* Working data:

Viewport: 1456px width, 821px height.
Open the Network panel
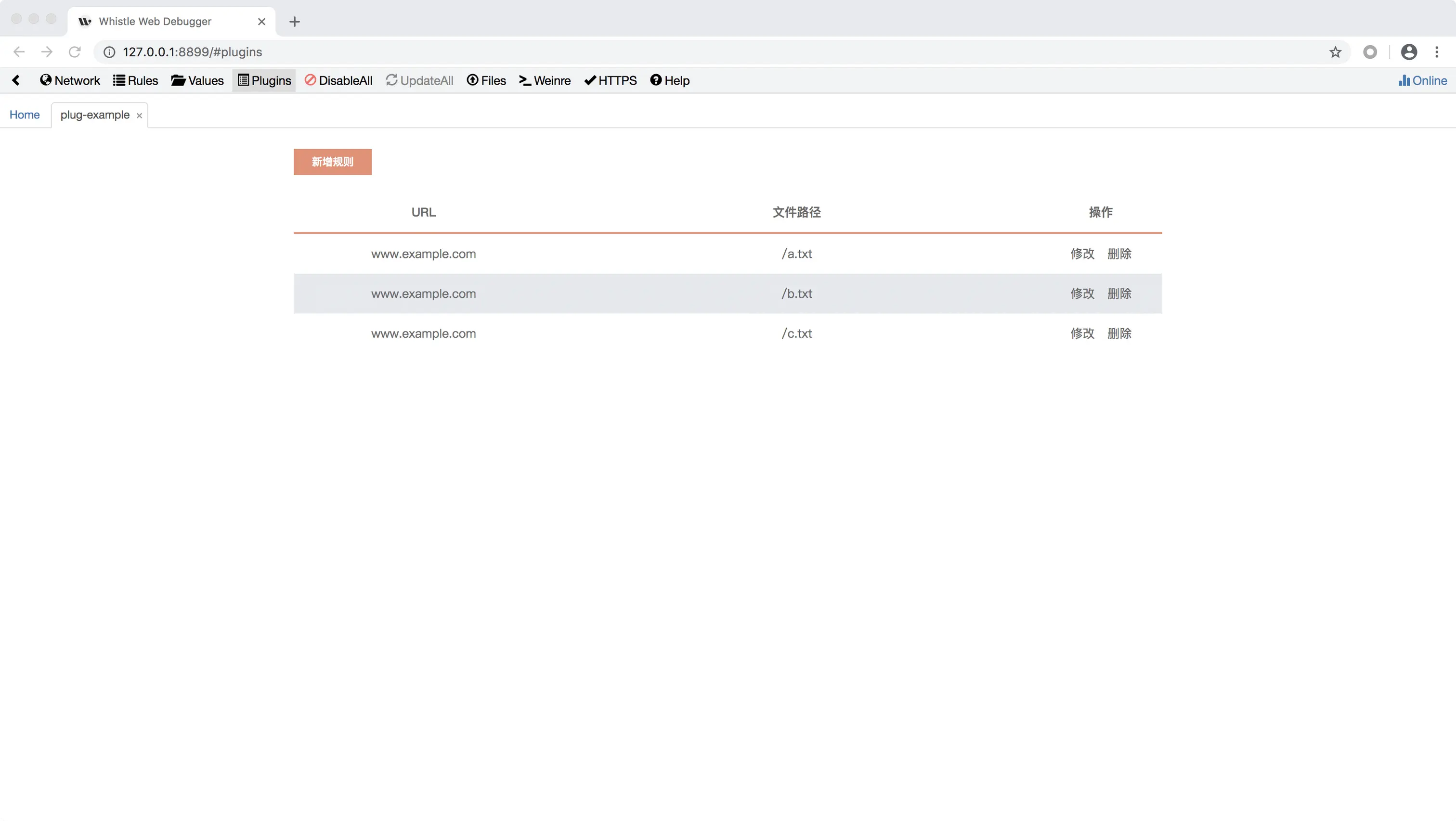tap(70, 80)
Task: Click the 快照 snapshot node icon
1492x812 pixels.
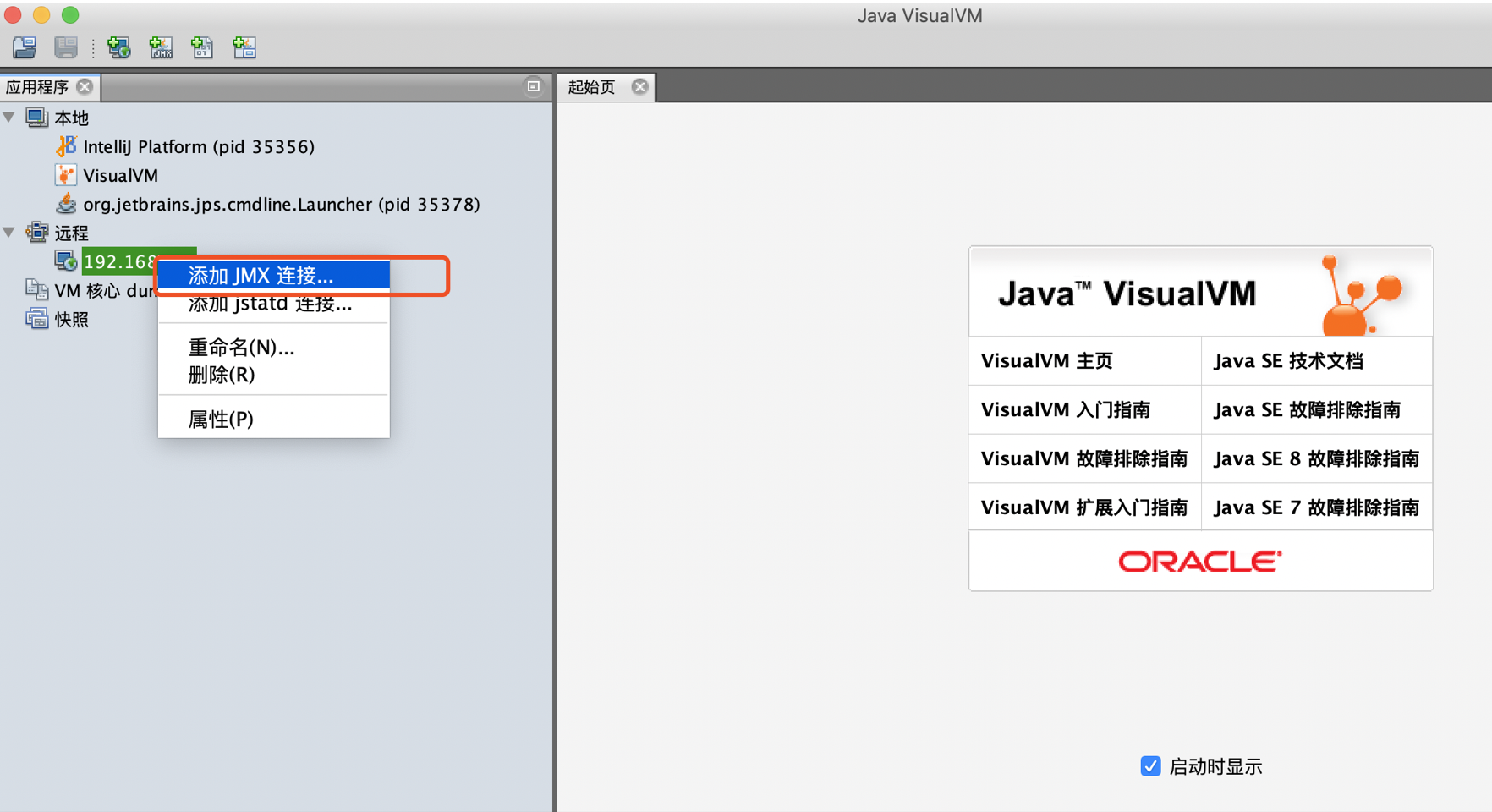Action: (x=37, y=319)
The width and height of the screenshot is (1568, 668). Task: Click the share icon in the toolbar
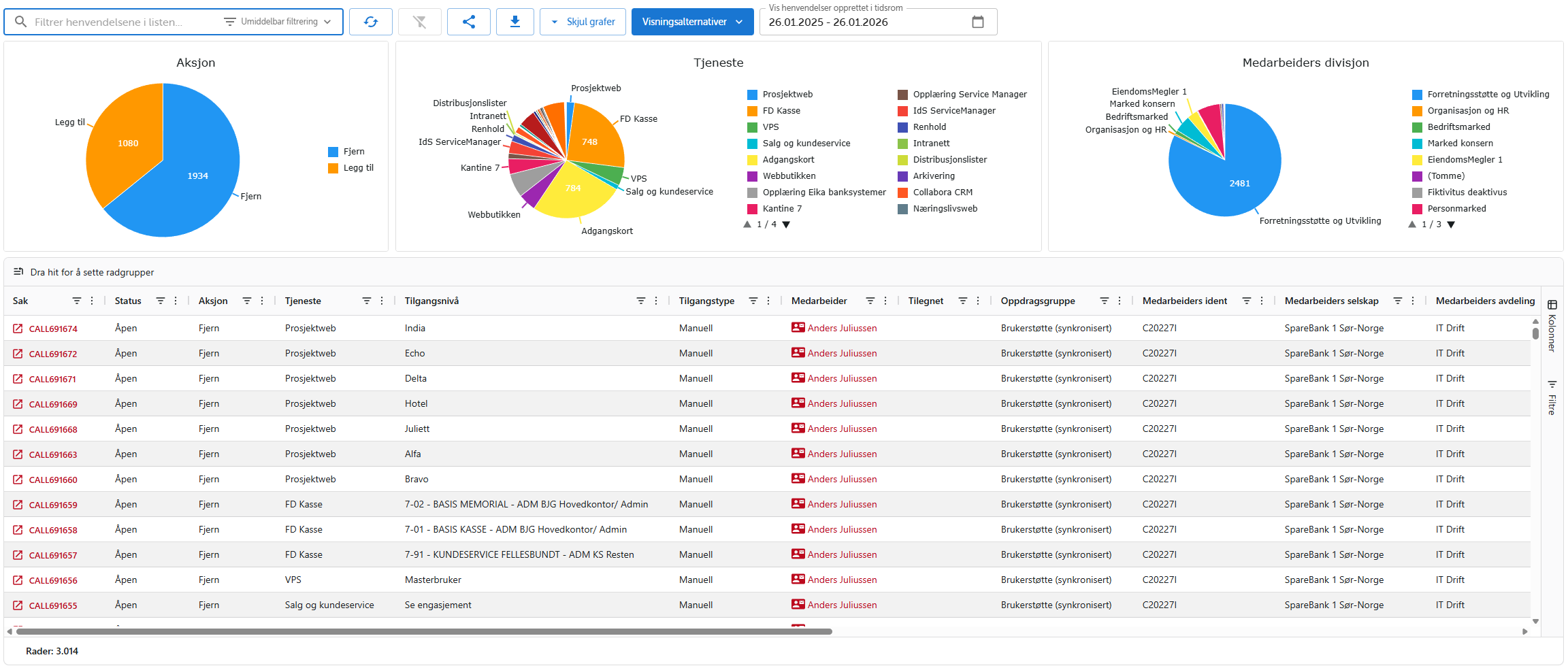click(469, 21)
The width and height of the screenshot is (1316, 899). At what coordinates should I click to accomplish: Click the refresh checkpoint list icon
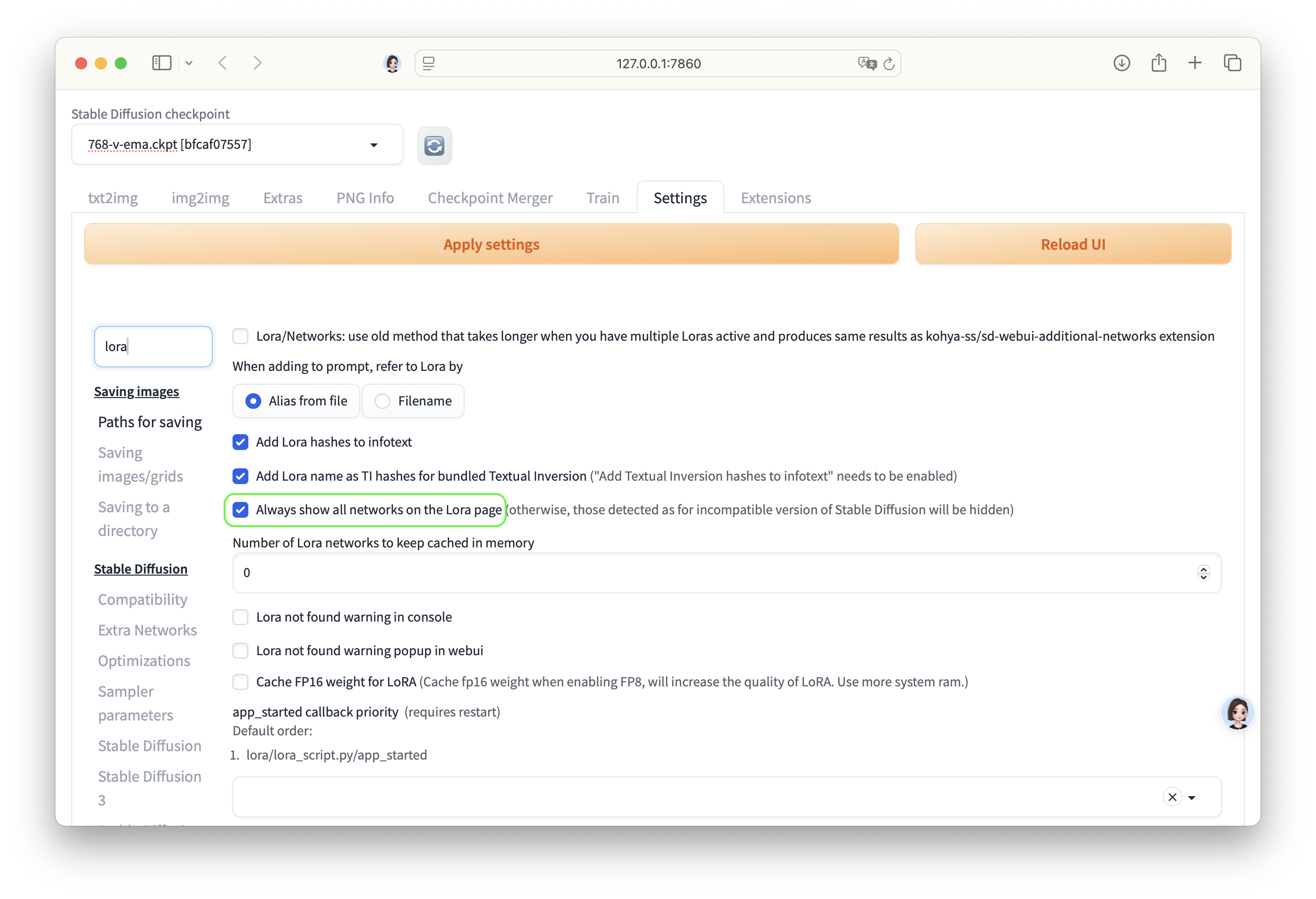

* To do: The entries above need to be transcribed exactly, with the images left out.

* Problem solution:
Viewport: 1456px width, 821px height.
Open the Network panel
tap(70, 80)
Task: Click the 快照 snapshot node icon
1492x812 pixels.
Action: (x=37, y=319)
The width and height of the screenshot is (1568, 668). Task: Click the share icon in the toolbar
click(469, 21)
The width and height of the screenshot is (1316, 899). At what coordinates should I click to accomplish: Click the refresh checkpoint list icon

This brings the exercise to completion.